La question en litige

[7]               Le présent appel soulève la question de savoir si la protonotaire a commis une erreur lorsqu’elle a fait droit à la requête présentée par l’intimé en vue de l’examen, notamment en ce qui a trait à l’adjudication des dépens.

La norme de contrôle

[8]               Les parties sont d’accord que lorsqu’un appel est interjeté à l’encontre d’une ordonnance d’un protonotaire, la Cour effectue une analyse de novo seulement lorsque :

        i.            l’ordonnance est entachée d’erreur flagrante, en ce sens que le protonotaire a exercé son pouvoir discrétionnaire sur le fondement d’un mauvais principe ou d’une mauvaise appréciation des faits;

      ii.            le protonotaire a mal exercé son pouvoir discrétionnaire relativement à une question ayant une influence déterminante sur la décision finale quant au fond (Apotex Inc c Eli Lilly Canada Inc, 2013 CAF 45, au paragraphe 4 [Apotex CAF 2013]; Merck & Co Inc c Apotex Inc, 2003 CAF 488, au paragraphe 19; AstraZeneca Canada Inc c Apotex Inc, 2008 CF 1301, au paragraphe 21). 

La décision de la protonotaire

[9]               Selon le libellé de l’Ordonnance d’examen :

[traduction]

1.    Les propriétaires du lieu dont l’adresse municipale est le 33 Strathearn Road, Toronto (Ontario), permettront l’accès de la propriété aux experts et aux représentants des intimés afin qu’ils puissent effectuer un examen visuel de la propriété, à un moment qui convient à toutes les parties et aux occupants de la propriété.

2.    L’examen ne doit pas durer plus d’une demi-journée et doit se limiter à lextérieur de la maison.

3.    Le ou les inspecteurs peuvent prendre des photographies ou des vidéographies, mais doivent éviter de prendre toute photographie ou vidéographie de l’intérieur de la maison.

4.    Lutilisation d’une échelle ou d’un escabeau durant l’examen est autorisée à condition qu’aucun dommage ne puisse vraisemblablement être causé à la maison ou au terrain de la propriété par l’utilisation de l’échelle ou de l’escabeau, et que des vues directes de l’intérieur de la maison ne soient pas possibles en raison de l’utilisation de tels objets.

5.    Des frais de 1 750 $ sont payables par l’appelante à l’intimé/la tierce partie Kirkor Architects and Planners.

[10]           La protonotaire a décidé qu’il [traduction] « était juste qu’un examen de cette maison soit effectué à un moment donné », soulignant que l’appelante (la demanderesse dans l’action) a prétendu que le dessin du 33 Strathearn avait été reproduit à la suite de visites de la propriété.

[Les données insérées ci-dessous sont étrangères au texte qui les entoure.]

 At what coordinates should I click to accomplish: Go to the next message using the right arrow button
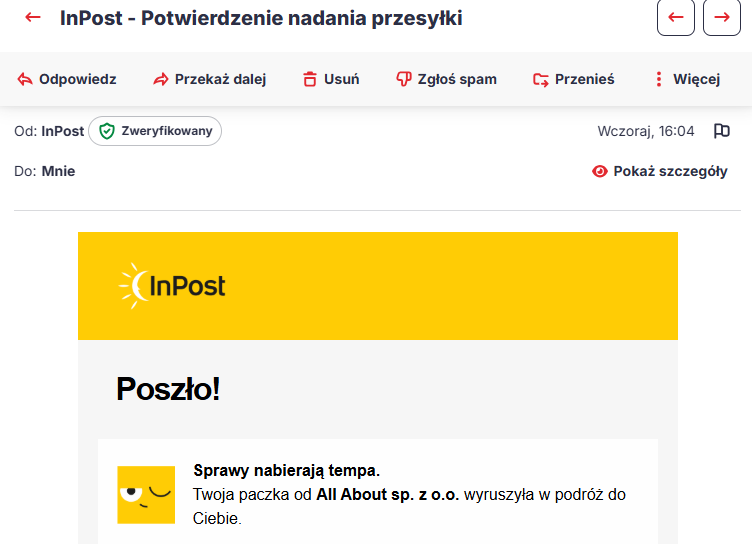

Elle a également déclaré que : [traduction] « il y avait un argument convaincant selon lequel, la maison étant une adaptation d’une maison originale construite antérieurement, il n’est pas déraisonnable qu’une visite du site soit plus adéquate pour déterminer ce qui est original, ce qui est nouveau, et comment les deux fonctionnent ensemble, contrairement à ce que permettrait de faire des séries de photographies ».

[11]           La protonotaire a conclu qu’en l’espèce, l’examen ne porterait pas indûment atteinte à la vie privée parce qu’il s’agissait d’une visite à pied de l’extérieur dont la durée était limitée à une demi-journée et qu’aucun échantillon ne serait prélevé ni aucun test destructif de la propriété ne serait entrepris. Elle a également tenu compte du fait que l’intimé avait demandé que l’examen soit effectué avant les interrogatoires préalables, et a conclu que ni la Cour ni l’intimé (défendeur dans l’action) n’ont envisagé qu’une visite du site soit nécessaire après les interrogatoires préalables. Par ailleurs, la protonotaire a conclu que le choix de l’intimé quant au moment où il voulait que l’examen soit effectué n’était pas déraisonnable.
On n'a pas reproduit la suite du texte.